**EXERCISE OBJECTIVE:**
Nothing but the lines from the one containing "Task: Click Get add-on for WordPress button" through the last line of the entries should appear in the output, each verbatim.

Records from a data collection:
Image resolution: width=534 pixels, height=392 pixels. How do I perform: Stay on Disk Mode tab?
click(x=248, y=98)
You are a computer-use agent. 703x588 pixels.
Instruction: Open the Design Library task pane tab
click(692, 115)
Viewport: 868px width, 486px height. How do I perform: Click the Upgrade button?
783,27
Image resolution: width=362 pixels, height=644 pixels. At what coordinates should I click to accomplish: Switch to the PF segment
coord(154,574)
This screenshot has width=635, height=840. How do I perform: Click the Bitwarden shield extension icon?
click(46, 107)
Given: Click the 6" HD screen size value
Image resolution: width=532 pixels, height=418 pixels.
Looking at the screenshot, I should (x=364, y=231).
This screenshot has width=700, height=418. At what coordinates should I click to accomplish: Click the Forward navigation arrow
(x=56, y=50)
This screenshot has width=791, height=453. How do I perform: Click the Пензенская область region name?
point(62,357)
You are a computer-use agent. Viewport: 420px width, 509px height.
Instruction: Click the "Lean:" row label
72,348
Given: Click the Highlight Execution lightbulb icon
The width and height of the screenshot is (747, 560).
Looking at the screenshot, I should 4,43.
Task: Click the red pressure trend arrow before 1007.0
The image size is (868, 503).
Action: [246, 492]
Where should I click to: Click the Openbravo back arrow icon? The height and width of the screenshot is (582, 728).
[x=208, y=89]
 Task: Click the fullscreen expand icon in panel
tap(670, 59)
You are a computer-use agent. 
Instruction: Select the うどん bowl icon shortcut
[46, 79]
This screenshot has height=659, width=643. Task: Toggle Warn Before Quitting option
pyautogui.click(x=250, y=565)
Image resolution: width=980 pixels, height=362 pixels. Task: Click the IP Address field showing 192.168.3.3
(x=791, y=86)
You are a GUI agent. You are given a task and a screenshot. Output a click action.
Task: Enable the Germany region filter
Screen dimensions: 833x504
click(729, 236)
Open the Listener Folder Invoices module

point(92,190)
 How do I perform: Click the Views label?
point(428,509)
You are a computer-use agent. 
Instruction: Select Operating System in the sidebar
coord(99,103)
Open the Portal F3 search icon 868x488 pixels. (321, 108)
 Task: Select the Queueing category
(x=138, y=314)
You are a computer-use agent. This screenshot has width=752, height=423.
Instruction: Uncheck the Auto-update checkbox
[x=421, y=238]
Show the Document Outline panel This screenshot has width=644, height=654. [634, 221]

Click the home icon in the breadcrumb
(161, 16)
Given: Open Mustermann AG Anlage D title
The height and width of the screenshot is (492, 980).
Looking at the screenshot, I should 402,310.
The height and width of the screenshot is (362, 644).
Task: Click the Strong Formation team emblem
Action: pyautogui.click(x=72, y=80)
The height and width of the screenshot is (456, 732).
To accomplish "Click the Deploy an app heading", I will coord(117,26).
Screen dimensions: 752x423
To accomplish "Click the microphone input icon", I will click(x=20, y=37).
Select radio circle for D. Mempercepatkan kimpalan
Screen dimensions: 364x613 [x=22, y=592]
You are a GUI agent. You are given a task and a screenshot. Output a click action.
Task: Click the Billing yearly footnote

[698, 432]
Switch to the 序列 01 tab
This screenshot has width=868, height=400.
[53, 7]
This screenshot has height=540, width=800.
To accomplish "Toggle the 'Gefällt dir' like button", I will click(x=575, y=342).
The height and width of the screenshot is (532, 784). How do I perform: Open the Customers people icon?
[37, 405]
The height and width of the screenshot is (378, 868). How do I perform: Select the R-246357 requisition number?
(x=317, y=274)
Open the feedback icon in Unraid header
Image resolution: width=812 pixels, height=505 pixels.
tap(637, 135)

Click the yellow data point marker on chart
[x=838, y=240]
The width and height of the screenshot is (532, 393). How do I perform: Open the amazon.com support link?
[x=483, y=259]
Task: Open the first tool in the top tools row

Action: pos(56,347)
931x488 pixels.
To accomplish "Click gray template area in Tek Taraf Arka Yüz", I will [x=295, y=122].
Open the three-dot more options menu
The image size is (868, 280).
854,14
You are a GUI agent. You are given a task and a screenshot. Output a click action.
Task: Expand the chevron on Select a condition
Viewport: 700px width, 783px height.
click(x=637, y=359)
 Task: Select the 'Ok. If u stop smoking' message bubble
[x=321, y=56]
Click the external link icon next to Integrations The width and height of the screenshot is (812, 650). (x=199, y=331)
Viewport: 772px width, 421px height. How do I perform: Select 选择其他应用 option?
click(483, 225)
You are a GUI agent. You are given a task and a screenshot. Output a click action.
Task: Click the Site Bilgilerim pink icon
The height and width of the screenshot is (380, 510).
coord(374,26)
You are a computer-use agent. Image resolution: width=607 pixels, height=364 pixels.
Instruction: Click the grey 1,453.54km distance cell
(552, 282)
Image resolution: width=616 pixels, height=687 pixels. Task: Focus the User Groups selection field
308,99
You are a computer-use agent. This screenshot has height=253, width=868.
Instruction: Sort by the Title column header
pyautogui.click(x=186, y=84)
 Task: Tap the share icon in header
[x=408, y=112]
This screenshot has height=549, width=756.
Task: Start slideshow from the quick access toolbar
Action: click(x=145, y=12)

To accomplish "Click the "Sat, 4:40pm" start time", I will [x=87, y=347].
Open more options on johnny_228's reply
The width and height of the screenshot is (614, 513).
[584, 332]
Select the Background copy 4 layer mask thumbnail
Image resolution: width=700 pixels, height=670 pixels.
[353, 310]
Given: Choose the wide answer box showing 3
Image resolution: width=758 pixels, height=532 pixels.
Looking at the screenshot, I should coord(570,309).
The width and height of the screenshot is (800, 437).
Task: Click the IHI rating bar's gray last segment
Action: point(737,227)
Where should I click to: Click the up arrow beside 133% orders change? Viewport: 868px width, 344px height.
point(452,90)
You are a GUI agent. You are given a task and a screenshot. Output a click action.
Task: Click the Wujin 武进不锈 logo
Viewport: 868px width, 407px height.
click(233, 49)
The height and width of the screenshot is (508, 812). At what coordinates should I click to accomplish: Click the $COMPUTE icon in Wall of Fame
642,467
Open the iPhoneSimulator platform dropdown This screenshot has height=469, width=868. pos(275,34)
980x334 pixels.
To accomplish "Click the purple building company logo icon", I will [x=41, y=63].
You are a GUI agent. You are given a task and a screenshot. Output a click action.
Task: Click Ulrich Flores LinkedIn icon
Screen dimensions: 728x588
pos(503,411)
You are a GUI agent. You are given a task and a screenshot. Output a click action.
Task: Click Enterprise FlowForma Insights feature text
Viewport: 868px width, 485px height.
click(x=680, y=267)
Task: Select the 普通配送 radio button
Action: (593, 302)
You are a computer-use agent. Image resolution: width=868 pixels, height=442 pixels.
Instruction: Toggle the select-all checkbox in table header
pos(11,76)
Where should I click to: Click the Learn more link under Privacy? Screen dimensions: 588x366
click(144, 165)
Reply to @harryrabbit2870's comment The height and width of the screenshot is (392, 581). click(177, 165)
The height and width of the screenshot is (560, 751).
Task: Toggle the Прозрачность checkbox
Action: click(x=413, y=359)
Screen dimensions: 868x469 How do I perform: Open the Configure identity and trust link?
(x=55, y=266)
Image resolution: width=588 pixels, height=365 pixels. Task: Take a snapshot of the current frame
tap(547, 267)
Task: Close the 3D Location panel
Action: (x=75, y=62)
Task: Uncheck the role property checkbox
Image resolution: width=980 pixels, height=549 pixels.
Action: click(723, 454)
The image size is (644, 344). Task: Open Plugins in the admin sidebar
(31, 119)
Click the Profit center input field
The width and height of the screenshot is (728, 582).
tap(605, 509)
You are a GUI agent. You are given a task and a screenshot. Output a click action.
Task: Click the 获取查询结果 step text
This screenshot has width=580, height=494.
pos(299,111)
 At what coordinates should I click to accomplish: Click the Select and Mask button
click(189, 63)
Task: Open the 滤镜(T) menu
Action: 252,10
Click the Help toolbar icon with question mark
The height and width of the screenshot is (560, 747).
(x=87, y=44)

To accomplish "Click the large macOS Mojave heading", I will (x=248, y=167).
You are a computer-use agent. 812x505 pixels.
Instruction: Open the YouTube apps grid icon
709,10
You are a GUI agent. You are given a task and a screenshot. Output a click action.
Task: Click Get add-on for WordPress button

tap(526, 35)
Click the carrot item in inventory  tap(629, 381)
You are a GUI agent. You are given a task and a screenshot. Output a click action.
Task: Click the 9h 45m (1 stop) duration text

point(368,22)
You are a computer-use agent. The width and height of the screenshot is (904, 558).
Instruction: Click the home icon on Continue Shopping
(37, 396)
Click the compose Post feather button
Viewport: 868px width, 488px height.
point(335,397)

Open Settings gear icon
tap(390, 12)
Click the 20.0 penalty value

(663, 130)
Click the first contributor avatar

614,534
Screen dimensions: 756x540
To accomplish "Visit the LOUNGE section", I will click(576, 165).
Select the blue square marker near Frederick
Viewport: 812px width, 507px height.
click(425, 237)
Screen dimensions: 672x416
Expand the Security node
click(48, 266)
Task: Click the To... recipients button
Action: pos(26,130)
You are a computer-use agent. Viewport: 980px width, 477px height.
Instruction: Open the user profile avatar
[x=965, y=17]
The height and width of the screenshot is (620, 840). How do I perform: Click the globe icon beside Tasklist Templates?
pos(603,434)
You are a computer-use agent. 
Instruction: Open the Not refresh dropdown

**RESPONSE BELOW:**
Task: Click Get add-on for WordPress button

tap(526, 35)
Click the carrot item in inventory  tap(629, 381)
You are a GUI agent. You are given a task and a screenshot. Output a click action.
Task: Click the 9h 45m (1 stop) duration text

point(368,22)
You are a computer-use agent. The width and height of the screenshot is (904, 558).
Instruction: Click the home icon on Continue Shopping
(37, 396)
Click the compose Post feather button
Viewport: 868px width, 488px height.
point(335,397)

Open Settings gear icon
tap(390, 12)
Click the 20.0 penalty value

(663, 130)
Click the first contributor avatar

614,534
Screen dimensions: 756x540
To accomplish "Visit the LOUNGE section", I will click(576, 165).
Select the blue square marker near Frederick
Viewport: 812px width, 507px height.
click(425, 237)
Screen dimensions: 672x416
Expand the Security node
click(48, 266)
Task: Click the To... recipients button
Action: pos(26,130)
You are a computer-use agent. Viewport: 980px width, 477px height.
Instruction: Open the user profile avatar
[x=965, y=17]
The height and width of the screenshot is (620, 840). How do I perform: Click the globe icon beside Tasklist Templates?
pos(603,434)
You are a computer-use agent. 
Instruction: Open the Not refresh dropdown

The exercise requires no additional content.